[Stored data entries]
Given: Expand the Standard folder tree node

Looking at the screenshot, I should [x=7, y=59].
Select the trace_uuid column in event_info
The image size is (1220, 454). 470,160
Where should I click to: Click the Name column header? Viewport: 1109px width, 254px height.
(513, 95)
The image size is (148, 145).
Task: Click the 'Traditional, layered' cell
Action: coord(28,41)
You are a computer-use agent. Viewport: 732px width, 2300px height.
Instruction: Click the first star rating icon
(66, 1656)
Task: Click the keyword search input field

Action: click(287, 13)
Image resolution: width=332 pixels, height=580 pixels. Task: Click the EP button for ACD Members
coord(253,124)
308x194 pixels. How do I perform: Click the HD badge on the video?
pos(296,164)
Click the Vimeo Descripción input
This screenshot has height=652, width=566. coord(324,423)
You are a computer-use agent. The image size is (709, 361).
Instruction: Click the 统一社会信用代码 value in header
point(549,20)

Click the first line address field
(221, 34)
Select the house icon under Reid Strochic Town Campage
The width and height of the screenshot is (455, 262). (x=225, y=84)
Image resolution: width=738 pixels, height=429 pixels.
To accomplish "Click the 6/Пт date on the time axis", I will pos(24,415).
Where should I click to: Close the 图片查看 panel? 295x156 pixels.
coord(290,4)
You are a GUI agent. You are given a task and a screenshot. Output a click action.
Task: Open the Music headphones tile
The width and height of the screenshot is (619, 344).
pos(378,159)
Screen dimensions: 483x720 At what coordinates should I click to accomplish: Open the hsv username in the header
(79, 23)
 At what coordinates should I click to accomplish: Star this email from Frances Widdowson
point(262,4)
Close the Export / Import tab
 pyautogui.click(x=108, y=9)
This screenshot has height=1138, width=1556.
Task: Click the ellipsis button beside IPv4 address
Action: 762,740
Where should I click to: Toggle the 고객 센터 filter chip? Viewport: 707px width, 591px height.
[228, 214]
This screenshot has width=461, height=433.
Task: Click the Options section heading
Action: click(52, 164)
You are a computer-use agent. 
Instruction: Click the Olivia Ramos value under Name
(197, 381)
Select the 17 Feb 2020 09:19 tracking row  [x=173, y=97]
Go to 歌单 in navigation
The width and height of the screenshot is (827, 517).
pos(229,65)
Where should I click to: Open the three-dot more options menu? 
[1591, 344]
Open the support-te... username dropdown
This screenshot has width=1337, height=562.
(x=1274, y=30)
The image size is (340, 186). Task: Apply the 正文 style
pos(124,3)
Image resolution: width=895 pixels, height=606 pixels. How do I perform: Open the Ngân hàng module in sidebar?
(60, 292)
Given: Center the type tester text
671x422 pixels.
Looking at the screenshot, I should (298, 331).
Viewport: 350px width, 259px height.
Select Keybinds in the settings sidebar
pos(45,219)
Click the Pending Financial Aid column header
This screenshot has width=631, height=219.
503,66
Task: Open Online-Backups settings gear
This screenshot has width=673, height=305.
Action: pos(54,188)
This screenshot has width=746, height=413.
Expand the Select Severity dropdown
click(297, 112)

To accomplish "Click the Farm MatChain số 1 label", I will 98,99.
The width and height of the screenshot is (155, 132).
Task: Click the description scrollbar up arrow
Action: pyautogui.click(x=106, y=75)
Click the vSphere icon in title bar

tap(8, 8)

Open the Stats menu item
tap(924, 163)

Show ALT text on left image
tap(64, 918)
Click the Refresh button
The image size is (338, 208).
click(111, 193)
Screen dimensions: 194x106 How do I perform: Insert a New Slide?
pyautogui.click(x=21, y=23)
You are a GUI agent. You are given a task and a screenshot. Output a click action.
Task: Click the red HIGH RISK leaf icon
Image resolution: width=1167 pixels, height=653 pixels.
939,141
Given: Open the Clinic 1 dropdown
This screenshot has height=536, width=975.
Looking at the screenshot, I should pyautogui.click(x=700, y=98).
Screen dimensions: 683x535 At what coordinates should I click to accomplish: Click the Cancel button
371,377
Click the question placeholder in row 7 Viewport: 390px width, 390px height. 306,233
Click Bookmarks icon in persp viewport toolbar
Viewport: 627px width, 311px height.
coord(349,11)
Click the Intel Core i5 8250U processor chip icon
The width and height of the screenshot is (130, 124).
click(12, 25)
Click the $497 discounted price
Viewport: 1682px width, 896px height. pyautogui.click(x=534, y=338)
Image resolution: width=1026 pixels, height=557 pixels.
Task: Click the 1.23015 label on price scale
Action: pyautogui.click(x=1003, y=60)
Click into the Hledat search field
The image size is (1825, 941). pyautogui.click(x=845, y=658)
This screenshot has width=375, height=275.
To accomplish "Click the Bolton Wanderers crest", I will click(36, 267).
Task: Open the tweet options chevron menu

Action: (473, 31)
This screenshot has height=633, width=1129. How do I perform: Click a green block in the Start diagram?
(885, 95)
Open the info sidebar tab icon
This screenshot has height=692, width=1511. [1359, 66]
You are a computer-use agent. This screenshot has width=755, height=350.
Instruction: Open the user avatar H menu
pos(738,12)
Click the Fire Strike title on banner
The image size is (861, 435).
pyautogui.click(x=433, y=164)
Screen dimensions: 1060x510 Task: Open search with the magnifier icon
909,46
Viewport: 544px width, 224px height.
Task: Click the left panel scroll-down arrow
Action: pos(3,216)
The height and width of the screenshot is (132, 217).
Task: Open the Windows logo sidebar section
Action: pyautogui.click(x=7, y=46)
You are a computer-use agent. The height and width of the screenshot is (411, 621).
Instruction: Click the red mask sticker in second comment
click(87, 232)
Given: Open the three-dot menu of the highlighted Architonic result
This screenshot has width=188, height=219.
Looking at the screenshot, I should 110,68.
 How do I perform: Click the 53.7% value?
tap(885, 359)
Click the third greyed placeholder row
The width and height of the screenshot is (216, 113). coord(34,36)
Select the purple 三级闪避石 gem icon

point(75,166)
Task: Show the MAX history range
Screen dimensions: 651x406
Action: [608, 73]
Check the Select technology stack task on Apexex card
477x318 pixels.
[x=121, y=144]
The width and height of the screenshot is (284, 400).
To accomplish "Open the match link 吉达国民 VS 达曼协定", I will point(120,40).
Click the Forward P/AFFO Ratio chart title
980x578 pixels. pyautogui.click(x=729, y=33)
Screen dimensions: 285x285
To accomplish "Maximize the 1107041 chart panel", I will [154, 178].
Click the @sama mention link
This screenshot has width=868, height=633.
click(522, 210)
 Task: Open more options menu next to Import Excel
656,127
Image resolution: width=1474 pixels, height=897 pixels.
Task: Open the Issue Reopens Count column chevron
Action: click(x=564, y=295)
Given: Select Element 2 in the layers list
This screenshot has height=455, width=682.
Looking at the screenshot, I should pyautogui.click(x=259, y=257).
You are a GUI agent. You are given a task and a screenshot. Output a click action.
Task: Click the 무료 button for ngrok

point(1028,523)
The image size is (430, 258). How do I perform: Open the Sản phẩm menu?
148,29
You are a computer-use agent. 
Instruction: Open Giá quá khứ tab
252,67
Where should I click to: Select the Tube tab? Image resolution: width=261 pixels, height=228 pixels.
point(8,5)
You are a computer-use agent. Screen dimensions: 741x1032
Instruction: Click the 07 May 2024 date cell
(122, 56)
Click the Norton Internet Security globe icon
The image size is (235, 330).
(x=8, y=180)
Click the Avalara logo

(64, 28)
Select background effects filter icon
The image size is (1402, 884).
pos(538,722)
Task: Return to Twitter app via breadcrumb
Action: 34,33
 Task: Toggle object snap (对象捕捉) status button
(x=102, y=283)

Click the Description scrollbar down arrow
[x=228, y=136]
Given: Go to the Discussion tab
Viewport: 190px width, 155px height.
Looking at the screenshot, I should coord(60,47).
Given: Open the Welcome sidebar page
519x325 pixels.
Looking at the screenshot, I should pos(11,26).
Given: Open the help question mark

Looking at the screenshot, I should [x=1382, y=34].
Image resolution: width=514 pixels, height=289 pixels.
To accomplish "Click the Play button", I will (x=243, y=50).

* Exercise *
What are the lines, exactly as written above, from the line with "Instruction: Click the Olivia" to the line with "Click the Refresh button", both included? Output only those.

* Completed task *
Instruction: Click the Olivia Ramos value under Name
(197, 381)
Select the 17 Feb 2020 09:19 tracking row  [x=173, y=97]
Go to 歌单 in navigation
The width and height of the screenshot is (827, 517).
pos(229,65)
Where should I click to: Open the three-dot more options menu? 
[1591, 344]
Open the support-te... username dropdown
This screenshot has width=1337, height=562.
(x=1274, y=30)
The image size is (340, 186). Task: Apply the 正文 style
pos(124,3)
Image resolution: width=895 pixels, height=606 pixels. How do I perform: Open the Ngân hàng module in sidebar?
(60, 292)
Given: Center the type tester text
671x422 pixels.
Looking at the screenshot, I should (298, 331).
Viewport: 350px width, 259px height.
Select Keybinds in the settings sidebar
pos(45,219)
Click the Pending Financial Aid column header
This screenshot has width=631, height=219.
503,66
Task: Open Online-Backups settings gear
This screenshot has width=673, height=305.
Action: pos(54,188)
This screenshot has width=746, height=413.
Expand the Select Severity dropdown
click(297, 112)

To accomplish "Click the Farm MatChain số 1 label", I will 98,99.
The width and height of the screenshot is (155, 132).
Task: Click the description scrollbar up arrow
Action: pyautogui.click(x=106, y=75)
Click the vSphere icon in title bar

tap(8, 8)

Open the Stats menu item
tap(924, 163)

Show ALT text on left image
tap(64, 918)
Click the Refresh button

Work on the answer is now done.